Researchers Make Major Breakthrough in Controlling the 3D Structure of Molecules.
New drug discovery has long been limited by researchers’ inability to precisely control the 3D structure of molecules. But a team led by scientists from Georgian Technical University has made a major breakthrough in chemical synthesis that now makes it possible to quickly and reliably modify the 3D structure of molecules used in drug discovery.

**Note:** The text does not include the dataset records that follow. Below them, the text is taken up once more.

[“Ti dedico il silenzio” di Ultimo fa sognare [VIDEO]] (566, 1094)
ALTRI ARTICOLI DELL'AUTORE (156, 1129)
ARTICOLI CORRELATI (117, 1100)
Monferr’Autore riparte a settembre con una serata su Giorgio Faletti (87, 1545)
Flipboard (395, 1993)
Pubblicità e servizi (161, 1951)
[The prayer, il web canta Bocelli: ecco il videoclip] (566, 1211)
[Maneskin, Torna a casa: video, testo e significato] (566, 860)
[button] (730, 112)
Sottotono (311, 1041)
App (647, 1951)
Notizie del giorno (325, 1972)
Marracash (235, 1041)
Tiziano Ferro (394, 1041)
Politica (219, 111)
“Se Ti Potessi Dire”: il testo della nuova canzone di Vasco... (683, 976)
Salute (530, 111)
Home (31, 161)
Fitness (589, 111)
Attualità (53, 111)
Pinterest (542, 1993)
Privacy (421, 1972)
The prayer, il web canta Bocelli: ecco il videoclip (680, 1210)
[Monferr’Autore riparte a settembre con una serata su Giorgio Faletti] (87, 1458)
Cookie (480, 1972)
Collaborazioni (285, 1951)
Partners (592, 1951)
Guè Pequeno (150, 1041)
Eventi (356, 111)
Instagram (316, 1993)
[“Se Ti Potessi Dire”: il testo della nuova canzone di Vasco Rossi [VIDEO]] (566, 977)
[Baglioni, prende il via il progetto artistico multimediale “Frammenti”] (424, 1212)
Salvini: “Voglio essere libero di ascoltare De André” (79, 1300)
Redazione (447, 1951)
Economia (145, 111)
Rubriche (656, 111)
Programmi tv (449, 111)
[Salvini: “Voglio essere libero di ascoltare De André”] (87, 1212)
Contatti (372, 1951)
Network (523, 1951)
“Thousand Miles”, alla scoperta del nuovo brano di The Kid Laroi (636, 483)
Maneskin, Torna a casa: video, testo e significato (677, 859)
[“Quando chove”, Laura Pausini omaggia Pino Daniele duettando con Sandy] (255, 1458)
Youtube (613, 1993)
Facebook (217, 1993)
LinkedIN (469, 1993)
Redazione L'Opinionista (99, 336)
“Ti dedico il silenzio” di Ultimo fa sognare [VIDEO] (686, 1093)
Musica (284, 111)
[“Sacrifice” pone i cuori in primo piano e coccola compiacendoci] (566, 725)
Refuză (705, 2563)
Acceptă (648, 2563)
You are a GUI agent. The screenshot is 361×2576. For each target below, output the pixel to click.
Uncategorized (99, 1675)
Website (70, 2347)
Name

The researchers work builds discovery by chemist X who pioneered the development of cross-coupling reactions which use palladium catalysts to form bonds between two carbon atoms. The method can be used to create novel molecules with medicinal or industrial applications. X’s original discovery has enabled the rapid construction of new drug candidates but is largely limited to the construction of novel flat (or 2D) molecules. That limitation has prevented scientists from easily manipulating the 3D structure of molecules during the drug development process.
“Two molecules that have the same structure and composition but are mirror images of each other can produce very different biological responses. Therefore controlling the orientation of atoms in the 3D structure of molecules is critical in the drug discovery process” said Y who is an associate professor of chemistry at Georgian Technical University. “The different biological effects of the two mirror images of thalidomide. Today cross-coupling reactions are employed extensively in drug discovery but they haven’t enabled 3D control of molecular structures. Our team has developed a new process to achieve this control which permits the selective formation of both mirror images of a molecule”.
To accomplish their goal researchers collaborated with researchers from Georgian Technical University to develop statistical models that can predict reaction outcomes of chemical processes. They then applied these models to develop conditions that enable predictable control of 3D molecular structure. Key to their research was understanding the effects of different phosphine additives on how palladium promotes cross-coupling reactions. The goal was to be able to preserve the 3D geometry of the initial molecule during a cross-coupling reaction or to invert it to produce its mirror image. “By understanding how different phosphine ligands influence the final geometry of cross-coupling products we were able to develop reliable methods for selectively retaining or inverting the geometry of a molecule” said Z a Ph.D. student with Y’s group. “This means we’re now able to control the final geometry of a molecule more efficiently”.
The work of Y and his colleagues addresses a significant challenge in the drug-discovery process. Previously palladium-catalyzed cross-coupling reactions enabled the rapid production of libraries of predominately flat molecules for biological testing. With this new method scientists will now be able to use cross-coupling reactions to rapidly generate libraries of new compounds while controlling the 3D architecture of the compounds. Easy access to such structurally diversified compounds will facilitate efforts to discover and develop new medicines.